Mat Ministry Turns Trash To Treasure

Naomi Silva knits plarn — old plastic grocery bags — into blankets and sleeping mats the local Mat Ministry donates to the homeless.

Naomi Silva knits plarn — old plastic grocery bags — into blankets and sleeping mats the local Mat Ministry donates to the homeless.


Believe it or not, plastic bags serve more purposes than first meets the eye. In the right hands, they can provide a comfortable and sheltered environment.

How, you ask?

The answer: “Plarn.”

Margie Scott, the coordinator of the Mat Ministry from Church on Randall Place, works alongside other women in Pine and Strawberry to provide sleeping mats for the homeless by crocheting plarn, “plastic yarn.”

Scott explained the process of making the plarn and crocheting it into sleeping mats. “It’s all handmade from start to finish, making the plarn by cutting the bags into rings.”

Scott said that first the bags are folded and measured then cut into pieces to form the plastic rings. The rings are then looped together with a slip knot until the various lengths can form a ball of plarn. The plarn is then crocheted into plastic sleeping mats about six feet long.

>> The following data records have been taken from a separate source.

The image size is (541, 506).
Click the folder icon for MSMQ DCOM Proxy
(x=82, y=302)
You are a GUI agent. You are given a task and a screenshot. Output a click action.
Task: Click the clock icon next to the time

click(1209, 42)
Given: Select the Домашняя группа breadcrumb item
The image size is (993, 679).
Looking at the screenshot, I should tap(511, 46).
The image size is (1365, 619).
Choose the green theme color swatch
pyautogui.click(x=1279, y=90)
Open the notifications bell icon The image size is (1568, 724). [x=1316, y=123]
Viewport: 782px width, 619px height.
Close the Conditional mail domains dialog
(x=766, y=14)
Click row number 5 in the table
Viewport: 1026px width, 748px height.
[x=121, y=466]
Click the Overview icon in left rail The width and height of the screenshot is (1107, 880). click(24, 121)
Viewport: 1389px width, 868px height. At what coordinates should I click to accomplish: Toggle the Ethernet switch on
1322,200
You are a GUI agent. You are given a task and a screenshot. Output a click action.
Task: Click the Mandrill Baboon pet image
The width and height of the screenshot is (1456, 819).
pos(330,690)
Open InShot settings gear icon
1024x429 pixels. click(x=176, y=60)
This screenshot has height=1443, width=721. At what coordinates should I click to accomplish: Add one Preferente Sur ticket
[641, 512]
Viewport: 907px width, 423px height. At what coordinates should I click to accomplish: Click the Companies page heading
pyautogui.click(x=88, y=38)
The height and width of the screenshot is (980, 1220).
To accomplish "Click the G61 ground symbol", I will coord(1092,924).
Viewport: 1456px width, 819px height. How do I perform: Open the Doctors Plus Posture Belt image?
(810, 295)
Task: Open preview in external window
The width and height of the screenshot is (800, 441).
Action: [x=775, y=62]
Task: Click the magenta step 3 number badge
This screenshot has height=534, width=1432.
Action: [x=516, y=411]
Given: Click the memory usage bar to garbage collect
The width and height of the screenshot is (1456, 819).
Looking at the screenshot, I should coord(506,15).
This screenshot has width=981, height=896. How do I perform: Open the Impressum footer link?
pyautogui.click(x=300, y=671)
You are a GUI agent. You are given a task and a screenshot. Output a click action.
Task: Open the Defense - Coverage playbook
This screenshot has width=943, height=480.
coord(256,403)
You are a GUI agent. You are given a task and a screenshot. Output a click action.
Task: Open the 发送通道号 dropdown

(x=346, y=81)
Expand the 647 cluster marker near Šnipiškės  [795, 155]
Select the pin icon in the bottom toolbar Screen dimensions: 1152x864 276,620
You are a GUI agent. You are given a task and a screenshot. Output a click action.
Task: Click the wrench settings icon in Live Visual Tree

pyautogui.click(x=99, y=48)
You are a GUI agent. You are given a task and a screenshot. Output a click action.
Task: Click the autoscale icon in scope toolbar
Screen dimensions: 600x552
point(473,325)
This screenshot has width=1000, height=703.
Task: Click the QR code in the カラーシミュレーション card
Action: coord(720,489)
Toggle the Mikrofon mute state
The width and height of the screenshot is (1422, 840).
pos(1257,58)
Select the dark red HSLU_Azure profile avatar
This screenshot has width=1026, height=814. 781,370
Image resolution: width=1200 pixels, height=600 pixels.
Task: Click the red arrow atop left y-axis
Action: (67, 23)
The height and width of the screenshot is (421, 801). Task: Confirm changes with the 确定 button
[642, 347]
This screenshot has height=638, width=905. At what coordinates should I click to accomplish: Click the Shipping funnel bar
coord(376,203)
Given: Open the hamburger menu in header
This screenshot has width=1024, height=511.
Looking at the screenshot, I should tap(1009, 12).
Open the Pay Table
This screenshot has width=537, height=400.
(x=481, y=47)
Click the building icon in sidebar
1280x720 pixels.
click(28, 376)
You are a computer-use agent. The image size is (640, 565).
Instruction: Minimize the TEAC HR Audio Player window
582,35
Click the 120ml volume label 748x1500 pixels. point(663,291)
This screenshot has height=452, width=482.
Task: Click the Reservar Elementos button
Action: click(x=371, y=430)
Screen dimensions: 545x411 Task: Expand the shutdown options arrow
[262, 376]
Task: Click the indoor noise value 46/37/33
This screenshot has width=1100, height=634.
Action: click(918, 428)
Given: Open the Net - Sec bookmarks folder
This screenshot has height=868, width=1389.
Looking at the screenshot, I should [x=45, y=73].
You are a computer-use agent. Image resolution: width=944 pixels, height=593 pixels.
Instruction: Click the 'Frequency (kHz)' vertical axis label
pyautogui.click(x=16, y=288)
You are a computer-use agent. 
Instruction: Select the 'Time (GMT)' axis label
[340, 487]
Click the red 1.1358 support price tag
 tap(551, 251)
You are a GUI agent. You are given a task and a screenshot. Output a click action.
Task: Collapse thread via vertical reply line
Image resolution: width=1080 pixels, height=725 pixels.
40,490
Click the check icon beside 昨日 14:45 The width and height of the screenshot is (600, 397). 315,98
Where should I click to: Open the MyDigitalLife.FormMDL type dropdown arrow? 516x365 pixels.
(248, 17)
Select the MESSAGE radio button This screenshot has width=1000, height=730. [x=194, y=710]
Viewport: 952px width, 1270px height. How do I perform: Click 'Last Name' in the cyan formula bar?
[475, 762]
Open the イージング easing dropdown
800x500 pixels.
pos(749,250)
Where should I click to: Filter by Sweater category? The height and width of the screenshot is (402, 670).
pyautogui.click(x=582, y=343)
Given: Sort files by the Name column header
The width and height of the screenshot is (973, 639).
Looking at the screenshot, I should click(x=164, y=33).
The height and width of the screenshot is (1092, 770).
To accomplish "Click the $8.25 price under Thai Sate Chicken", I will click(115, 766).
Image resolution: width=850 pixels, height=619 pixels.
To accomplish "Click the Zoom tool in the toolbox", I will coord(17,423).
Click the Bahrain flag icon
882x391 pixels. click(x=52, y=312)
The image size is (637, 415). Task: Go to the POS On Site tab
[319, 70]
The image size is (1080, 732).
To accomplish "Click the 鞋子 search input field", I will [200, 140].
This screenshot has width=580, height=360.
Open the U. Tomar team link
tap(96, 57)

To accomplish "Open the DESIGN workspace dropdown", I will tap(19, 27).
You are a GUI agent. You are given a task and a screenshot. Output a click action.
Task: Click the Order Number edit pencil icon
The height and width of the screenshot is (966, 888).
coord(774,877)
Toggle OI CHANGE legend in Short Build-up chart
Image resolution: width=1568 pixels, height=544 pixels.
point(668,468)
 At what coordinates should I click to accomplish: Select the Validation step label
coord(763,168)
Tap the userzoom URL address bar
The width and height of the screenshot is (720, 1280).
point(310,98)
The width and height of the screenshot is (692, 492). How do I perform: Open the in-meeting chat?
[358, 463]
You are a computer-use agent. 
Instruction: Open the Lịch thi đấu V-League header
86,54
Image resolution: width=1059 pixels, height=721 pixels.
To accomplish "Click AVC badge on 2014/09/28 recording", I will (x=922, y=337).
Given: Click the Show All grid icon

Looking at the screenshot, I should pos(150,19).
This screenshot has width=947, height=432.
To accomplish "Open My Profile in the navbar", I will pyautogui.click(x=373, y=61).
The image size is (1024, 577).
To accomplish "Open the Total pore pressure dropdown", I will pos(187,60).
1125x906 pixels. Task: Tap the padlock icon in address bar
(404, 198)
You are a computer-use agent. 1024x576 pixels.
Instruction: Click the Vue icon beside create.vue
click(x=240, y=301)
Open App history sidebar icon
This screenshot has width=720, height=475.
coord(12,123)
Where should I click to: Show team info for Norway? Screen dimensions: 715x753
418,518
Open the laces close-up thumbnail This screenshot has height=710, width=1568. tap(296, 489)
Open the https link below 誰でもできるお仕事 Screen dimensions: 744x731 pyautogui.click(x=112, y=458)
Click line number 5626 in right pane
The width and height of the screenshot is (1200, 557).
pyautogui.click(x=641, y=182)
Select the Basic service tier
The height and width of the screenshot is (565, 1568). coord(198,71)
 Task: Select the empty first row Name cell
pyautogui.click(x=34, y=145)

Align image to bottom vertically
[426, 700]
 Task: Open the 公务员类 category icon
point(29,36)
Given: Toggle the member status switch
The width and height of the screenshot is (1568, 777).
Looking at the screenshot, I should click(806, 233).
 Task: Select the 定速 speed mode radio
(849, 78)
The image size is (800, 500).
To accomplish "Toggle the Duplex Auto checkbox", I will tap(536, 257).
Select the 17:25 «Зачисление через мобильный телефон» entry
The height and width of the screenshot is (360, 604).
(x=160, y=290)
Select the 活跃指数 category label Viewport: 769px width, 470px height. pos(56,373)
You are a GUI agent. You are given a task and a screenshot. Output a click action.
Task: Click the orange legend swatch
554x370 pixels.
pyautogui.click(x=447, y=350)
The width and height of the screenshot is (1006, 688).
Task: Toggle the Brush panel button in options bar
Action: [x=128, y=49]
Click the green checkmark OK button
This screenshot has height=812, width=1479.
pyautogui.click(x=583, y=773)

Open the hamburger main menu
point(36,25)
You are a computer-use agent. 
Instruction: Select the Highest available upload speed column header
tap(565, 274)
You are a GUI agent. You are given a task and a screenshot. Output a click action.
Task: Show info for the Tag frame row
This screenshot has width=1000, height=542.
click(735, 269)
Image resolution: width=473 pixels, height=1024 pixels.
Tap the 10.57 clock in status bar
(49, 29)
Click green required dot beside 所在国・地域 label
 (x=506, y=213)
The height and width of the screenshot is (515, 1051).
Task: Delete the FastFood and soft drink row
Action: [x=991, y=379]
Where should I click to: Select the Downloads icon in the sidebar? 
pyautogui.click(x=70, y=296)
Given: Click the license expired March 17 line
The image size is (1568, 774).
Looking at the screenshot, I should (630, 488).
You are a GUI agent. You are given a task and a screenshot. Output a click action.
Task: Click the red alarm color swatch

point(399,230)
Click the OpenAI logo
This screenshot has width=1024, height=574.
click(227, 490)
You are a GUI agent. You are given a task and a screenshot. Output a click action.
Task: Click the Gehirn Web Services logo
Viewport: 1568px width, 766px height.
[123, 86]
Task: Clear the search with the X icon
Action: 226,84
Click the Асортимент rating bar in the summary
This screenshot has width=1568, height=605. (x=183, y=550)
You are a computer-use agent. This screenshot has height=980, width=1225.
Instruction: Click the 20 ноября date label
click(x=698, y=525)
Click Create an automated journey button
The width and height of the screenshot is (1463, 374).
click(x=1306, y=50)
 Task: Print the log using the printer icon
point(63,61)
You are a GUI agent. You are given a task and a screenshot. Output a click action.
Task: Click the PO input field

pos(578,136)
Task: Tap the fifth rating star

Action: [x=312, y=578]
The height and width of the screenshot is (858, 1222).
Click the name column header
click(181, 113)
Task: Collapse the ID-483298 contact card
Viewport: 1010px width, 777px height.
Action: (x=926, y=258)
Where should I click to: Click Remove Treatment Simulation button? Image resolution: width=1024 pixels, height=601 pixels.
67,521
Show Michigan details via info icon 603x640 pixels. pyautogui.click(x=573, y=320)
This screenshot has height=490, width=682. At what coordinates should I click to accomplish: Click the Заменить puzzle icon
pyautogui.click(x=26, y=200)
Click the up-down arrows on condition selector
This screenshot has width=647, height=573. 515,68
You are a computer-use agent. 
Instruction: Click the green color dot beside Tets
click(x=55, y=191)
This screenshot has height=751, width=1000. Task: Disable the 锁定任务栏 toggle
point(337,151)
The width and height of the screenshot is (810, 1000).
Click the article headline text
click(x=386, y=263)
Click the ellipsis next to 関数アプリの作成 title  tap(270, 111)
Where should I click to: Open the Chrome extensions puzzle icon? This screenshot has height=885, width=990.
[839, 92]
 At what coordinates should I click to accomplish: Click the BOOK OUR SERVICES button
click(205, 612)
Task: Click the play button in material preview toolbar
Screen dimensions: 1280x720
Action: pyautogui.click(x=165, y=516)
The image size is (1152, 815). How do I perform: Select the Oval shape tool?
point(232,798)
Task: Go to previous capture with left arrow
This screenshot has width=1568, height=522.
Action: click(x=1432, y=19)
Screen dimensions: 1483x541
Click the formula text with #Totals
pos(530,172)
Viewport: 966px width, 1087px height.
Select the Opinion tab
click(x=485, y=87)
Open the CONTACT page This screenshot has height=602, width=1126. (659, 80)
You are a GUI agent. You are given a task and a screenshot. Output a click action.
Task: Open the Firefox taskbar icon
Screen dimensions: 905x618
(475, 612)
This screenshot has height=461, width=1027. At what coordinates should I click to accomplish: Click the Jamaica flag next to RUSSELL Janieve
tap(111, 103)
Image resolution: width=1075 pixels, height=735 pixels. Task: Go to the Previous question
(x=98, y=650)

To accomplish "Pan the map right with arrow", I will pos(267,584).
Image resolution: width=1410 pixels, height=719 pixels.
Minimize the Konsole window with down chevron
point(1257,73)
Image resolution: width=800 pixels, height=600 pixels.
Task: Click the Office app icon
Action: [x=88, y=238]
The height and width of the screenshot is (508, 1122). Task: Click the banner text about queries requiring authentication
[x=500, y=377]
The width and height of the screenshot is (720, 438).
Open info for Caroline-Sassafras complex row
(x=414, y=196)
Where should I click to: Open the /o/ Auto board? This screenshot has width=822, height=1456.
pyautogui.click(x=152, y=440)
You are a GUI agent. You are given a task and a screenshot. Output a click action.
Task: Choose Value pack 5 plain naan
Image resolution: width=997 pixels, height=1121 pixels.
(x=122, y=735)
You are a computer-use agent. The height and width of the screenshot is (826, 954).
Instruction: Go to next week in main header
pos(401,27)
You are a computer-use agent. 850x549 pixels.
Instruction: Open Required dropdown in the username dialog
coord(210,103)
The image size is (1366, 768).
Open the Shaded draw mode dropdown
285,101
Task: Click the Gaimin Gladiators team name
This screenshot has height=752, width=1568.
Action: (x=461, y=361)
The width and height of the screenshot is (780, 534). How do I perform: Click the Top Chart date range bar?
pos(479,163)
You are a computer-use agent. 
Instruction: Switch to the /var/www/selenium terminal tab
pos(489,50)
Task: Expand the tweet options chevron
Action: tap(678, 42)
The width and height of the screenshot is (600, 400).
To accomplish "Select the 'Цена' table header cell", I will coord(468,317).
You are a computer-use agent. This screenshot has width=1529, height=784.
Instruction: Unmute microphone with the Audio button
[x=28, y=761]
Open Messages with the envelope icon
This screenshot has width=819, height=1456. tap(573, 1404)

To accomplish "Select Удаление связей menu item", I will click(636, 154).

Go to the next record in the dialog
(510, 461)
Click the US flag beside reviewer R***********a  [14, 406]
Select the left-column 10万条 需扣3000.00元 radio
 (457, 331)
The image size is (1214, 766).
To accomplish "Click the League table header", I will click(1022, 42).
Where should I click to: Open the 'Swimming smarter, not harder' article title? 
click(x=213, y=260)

“It’s easy, just adjusting to the different thickness of bags ... The crochet is loosely done, which is important and makes the bags take on a look and feel of fabric.”

It takes about 500 to 700 bags to make one mat. The mats serve several purposes, from a pillow to a sleeping mat and a shelter from the elements. Making the mats out of plastic bags serves as a recycling method to help the environment Scott added.

But mostly, Scott and the women of the Mat Ministry are hoping to serve and bless those in need.

“We talked of how we could serve and reach out to our community. We prayed over several ideas. The Mat Ministry really tugged at my heart, as it is a great need even worldwide.”

As the ministry took off, supplies began to pour in as many people donated plastic bags said Scott. The Mat Ministry has a threefold purpose: “To bring comfort to [the] homeless ... to witness to those without Christ, or those hurting and suffering ... and to be a servant of the Lord, community, and even the world.”

The Mat Ministry will donate to the food banks in Payson, the children of Laura Floras in Ecuador, and other women in the poorest regions of Ecuador.

Scott and the women of the Mat Ministry equip, train and teach those who are interested in helping to make the mats. They have had several successful classes already, where they taught some youngsters about making and crocheting the plarn. Several families came up from Payson to learn about the process.

“We can help strengthen those in need, and bring the gospel to those that are lost. We can make a difference by reaching out and showing that someone does care,” Scott said.

The group will meet July 25 at the Church on Randall Place from 10 a.m. to 11 a.m. for anyone interested in helping.